Below are some entries. Count how many of their lines include "agent", then give that number only.

********************

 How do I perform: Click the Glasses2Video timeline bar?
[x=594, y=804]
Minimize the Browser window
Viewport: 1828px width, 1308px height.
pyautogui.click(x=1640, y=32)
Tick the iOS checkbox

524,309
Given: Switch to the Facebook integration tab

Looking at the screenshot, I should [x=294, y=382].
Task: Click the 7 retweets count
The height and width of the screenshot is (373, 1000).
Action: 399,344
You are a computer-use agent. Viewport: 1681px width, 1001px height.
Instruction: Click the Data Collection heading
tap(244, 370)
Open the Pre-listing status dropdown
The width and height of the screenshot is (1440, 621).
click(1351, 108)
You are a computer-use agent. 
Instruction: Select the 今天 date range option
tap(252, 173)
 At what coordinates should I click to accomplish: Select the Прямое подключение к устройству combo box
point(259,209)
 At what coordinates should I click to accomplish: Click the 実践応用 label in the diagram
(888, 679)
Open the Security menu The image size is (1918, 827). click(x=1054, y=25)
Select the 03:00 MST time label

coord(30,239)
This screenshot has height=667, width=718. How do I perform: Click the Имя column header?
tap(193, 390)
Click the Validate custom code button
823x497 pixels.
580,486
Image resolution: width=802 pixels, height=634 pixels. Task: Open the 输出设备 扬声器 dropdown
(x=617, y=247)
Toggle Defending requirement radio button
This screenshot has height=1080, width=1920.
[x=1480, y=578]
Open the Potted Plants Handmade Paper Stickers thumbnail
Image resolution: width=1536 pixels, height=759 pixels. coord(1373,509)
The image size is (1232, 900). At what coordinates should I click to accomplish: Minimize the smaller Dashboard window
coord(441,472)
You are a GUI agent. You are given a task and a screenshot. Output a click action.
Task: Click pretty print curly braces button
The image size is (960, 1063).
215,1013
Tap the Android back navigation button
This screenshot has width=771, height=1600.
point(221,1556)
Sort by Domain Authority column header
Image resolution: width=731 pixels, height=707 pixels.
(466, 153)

********************

§ COMPLETED TASK: 3